The timing matters too. Chinese chipmakers just posted explosive IPO returns—Moore Threads surged 425% on day one, MetaX Integrated Circuits jumped 693%. Policymakers are deliberately funneling capital into AI and semiconductor infrastructure as part of a coordinated push for technological independence.
### The Real Test Ahead
"Most of these newly listed firms are still unprofitable and may stay that way as they scale," cautioned one Singapore-based equities analyst. That's the uncomfortable truth: the willingness to fund growth doesn't guarantee returns.
Meanwhile, China's tech giants—ByteDance, Alibaba, Tencent, Kuaishou—remain the probable long-term winners. Zhipu and MiniMax might capture specific niches: Zhipu in enterprise AI for state sectors, MiniMax in consumer-facing applications. Both are racing into video generation and Model-as-Service platforms to diversify revenue.
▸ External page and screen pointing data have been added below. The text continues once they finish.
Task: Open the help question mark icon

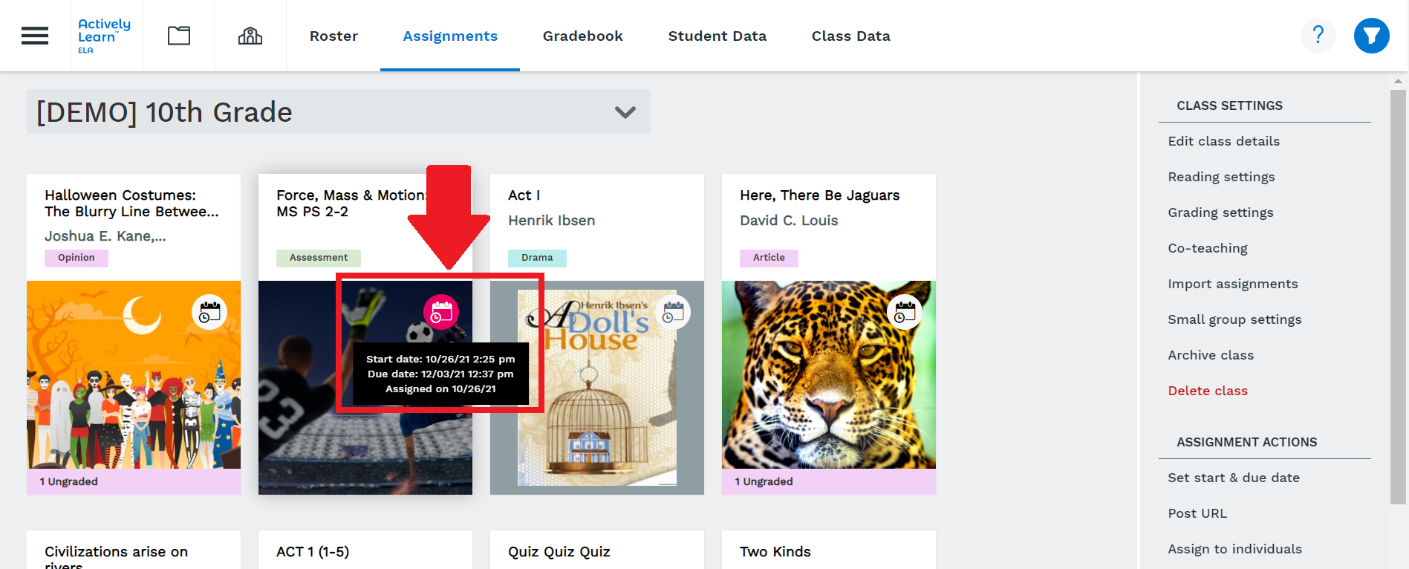Action: click(1318, 36)
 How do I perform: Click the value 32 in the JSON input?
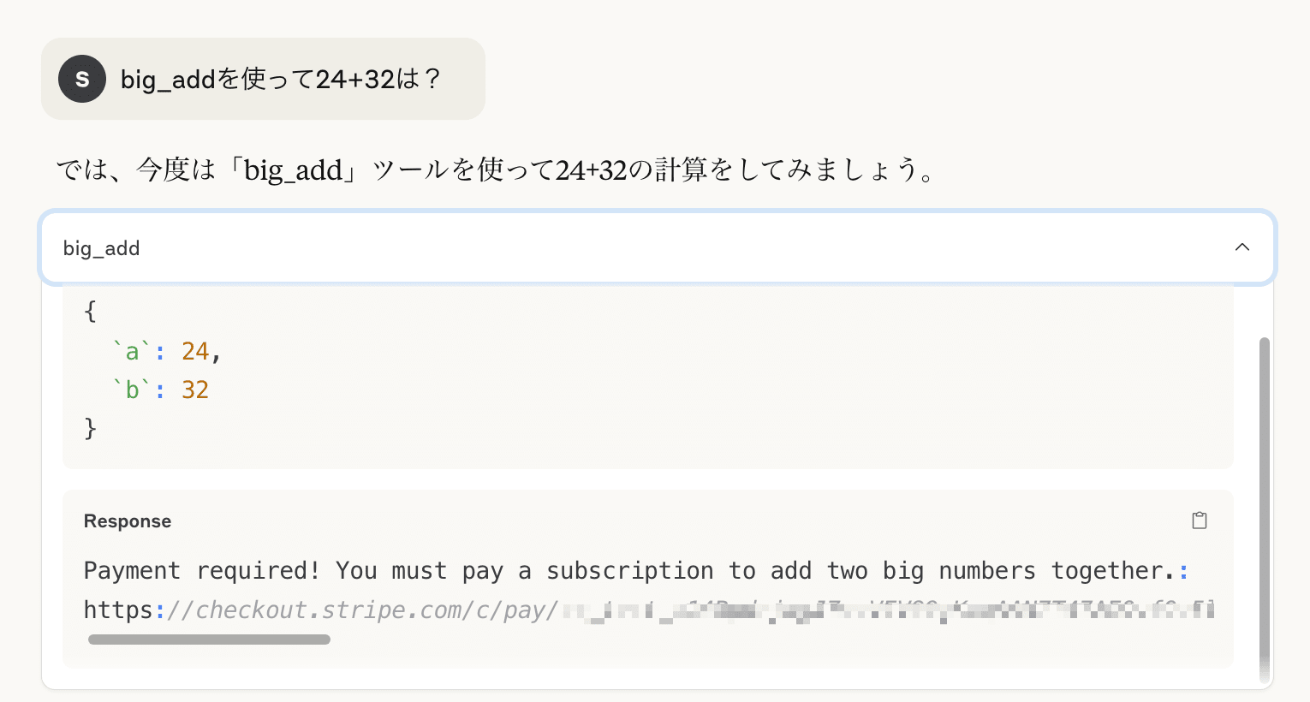point(195,390)
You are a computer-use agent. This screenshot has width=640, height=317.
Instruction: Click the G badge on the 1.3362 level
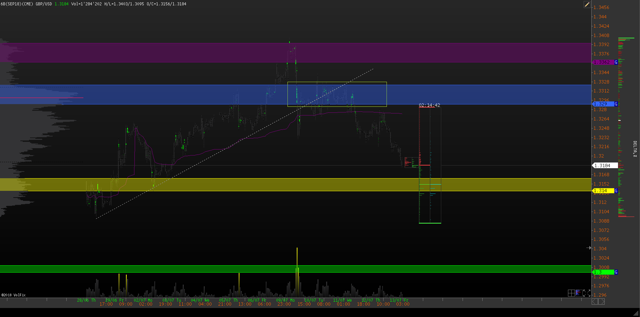pyautogui.click(x=616, y=62)
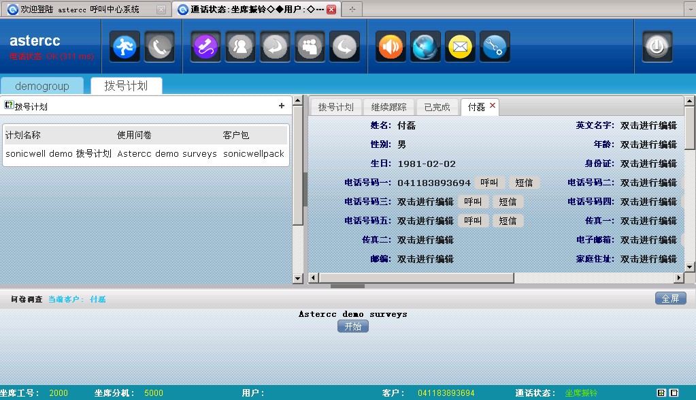This screenshot has height=400, width=696.
Task: Open the globe web icon
Action: tap(425, 46)
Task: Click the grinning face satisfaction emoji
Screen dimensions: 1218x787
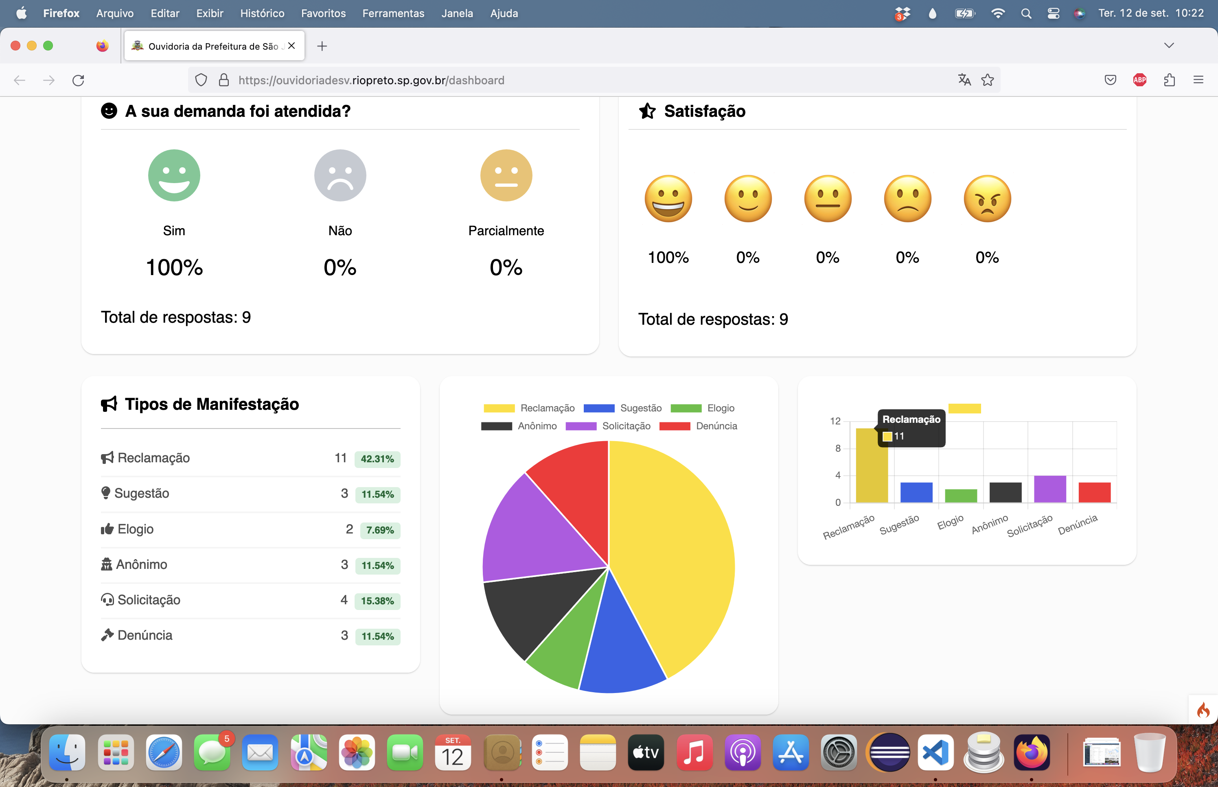Action: pyautogui.click(x=668, y=199)
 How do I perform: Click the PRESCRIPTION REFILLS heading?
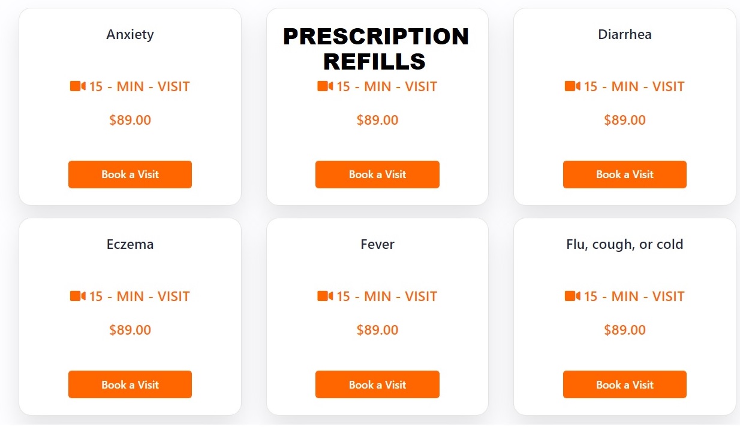pyautogui.click(x=376, y=49)
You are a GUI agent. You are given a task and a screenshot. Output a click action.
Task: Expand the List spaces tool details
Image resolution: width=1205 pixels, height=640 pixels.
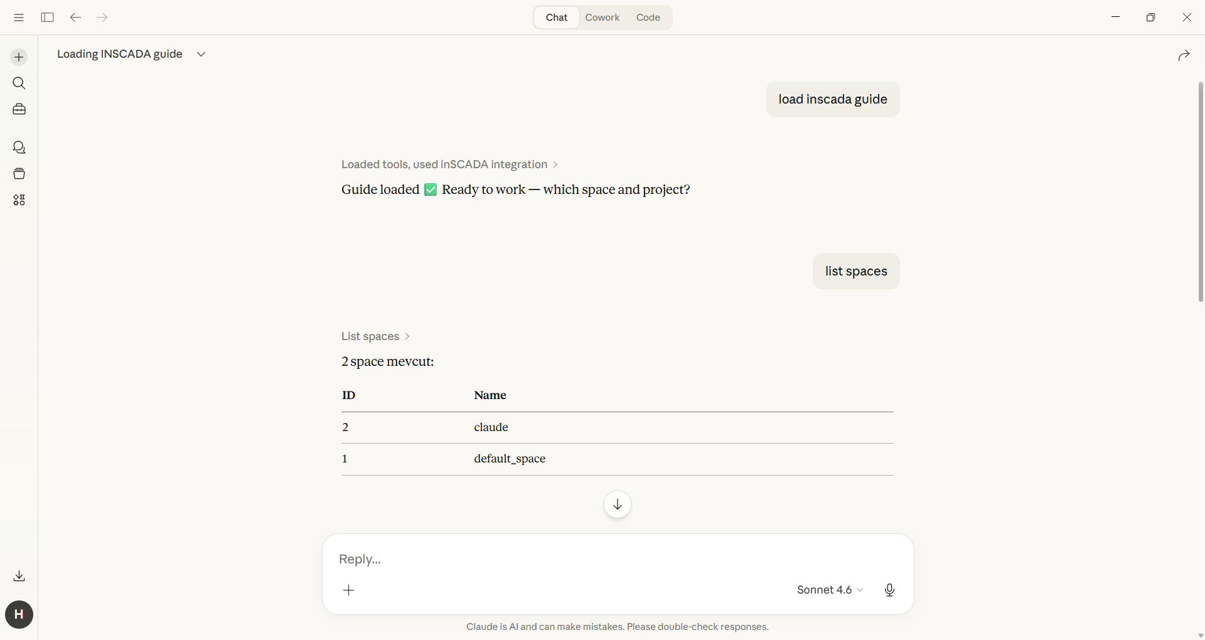pyautogui.click(x=375, y=336)
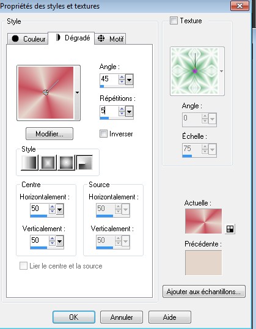This screenshot has height=329, width=256.
Task: Expand the Angle value dropdown
Action: pyautogui.click(x=129, y=79)
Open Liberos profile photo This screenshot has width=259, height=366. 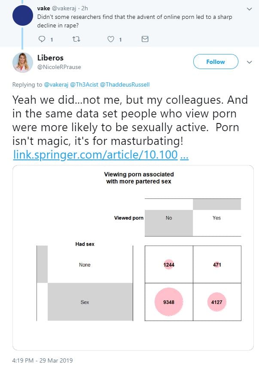[23, 63]
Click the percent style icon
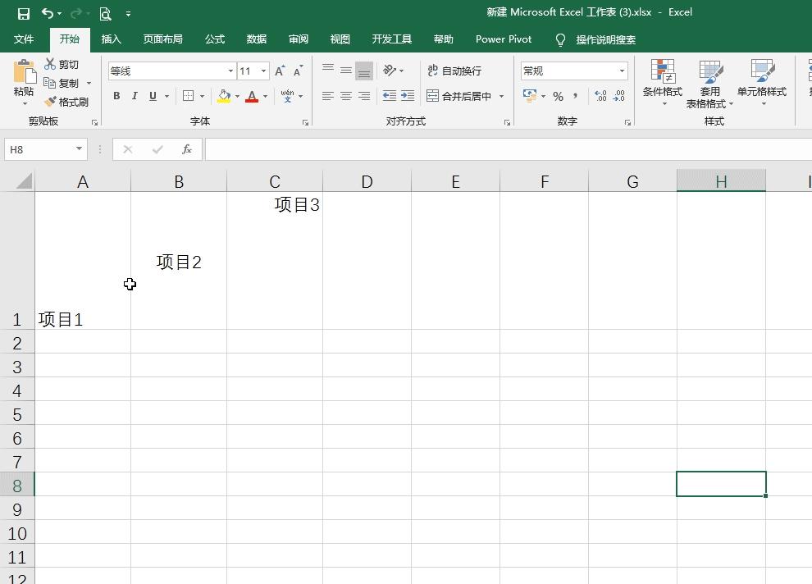The image size is (812, 584). (x=557, y=97)
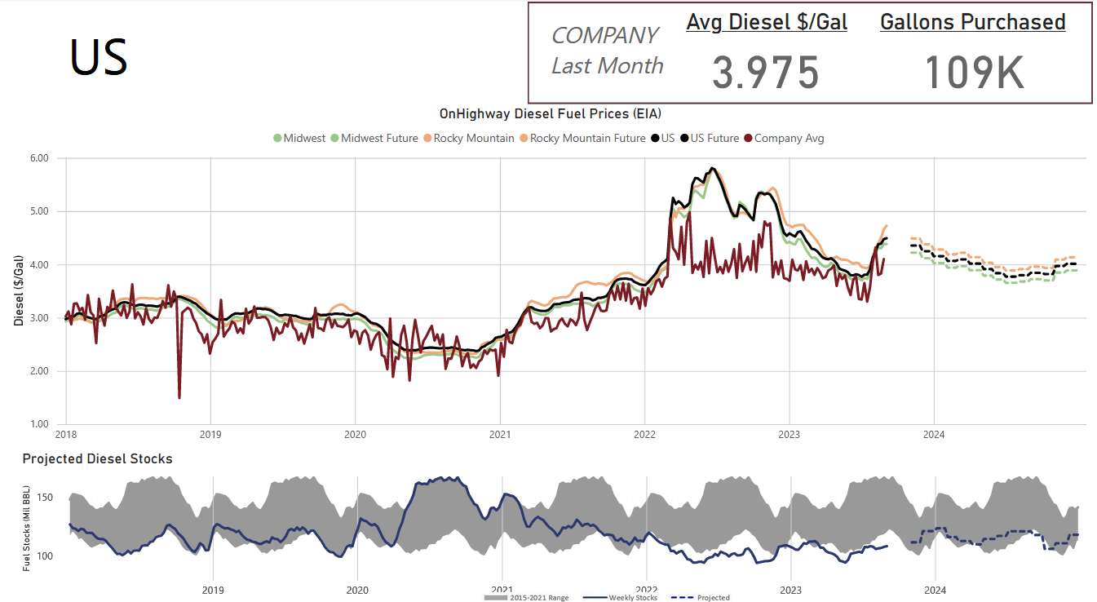The width and height of the screenshot is (1097, 602).
Task: Click the OnHighway Diesel Fuel Prices chart title
Action: [x=544, y=114]
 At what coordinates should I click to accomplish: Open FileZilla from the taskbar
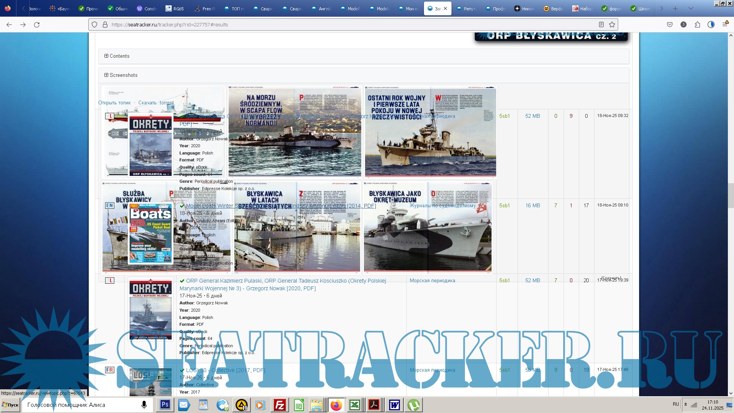pos(280,405)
The question isn't whether these companies can compete with OpenAI on revenue today. It's whether they can survive the "Battle of One Hundred Models" price war, raise enough capital through these listings, and find profitable paths before investors lose patience. Their stock debuts this week will gauge market sentiment—but the real scoreboard appears six to twelve months from now.